Total oil and gas sales were lower than anticipated due primarily to oil prices averaging approximately $10 Cdn. lower than our
forecast. However, the Trust somewhat offset the lower oil prices by hedging 80 percent of its crude oil production leaving only 20
percent of its crude oil and its natural gas liquids at spot market prices during the period. In addition natural gas production volumes
were below our forecast averaging 1,580 MCF per day compared to forecasted production of 1,801 MCF per day.
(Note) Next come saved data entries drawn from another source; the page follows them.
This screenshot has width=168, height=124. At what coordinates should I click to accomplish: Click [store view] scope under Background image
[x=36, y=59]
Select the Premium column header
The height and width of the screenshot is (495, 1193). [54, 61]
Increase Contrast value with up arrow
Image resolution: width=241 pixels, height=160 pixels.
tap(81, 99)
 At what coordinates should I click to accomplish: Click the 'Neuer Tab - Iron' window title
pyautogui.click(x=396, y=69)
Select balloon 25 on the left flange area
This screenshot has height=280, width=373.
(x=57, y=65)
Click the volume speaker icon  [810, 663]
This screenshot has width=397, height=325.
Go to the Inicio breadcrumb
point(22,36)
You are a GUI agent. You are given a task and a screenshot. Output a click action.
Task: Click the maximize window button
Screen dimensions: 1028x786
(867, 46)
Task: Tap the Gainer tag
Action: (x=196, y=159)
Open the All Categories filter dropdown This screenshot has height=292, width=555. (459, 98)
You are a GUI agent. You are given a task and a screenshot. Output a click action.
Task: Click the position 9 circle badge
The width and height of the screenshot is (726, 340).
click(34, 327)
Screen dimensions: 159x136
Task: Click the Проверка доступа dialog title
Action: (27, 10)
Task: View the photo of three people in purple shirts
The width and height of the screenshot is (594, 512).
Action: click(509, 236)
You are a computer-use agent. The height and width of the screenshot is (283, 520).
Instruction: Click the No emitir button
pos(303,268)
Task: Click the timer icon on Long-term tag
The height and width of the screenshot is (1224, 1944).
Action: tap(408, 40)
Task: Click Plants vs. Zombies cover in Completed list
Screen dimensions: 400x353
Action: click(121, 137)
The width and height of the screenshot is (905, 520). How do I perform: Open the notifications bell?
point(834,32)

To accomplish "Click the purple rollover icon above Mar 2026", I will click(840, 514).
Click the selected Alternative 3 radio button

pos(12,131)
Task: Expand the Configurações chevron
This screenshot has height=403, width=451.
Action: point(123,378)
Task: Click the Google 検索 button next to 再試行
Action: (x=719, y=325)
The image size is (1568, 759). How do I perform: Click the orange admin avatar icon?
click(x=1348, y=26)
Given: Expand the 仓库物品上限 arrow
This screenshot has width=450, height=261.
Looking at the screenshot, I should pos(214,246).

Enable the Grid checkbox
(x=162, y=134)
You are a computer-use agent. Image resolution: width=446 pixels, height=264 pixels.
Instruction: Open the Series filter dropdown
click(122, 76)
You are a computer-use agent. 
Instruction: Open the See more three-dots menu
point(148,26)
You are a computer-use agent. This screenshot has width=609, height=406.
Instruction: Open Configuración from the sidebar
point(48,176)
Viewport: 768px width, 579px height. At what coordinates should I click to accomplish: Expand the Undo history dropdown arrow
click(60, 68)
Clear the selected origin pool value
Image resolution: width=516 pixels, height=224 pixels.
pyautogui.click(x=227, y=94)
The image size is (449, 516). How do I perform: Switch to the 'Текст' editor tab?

The 21.7 percent
decline in actual royalties from forecast compared to only 6.6 percent decline in revenues was due to the above discussed hedging
adjustments as royalties are calculated on well head prices.
Depletion, depreciation and future site restoration was higher due to larger claims on certain of our properties due to reallocation of
reserves resulting from our most recent reserve report dated January 1, 2002. Future income tax recovery declined by $103,000 due
to lower net income, resulting primarily from revenue being lower than forecast.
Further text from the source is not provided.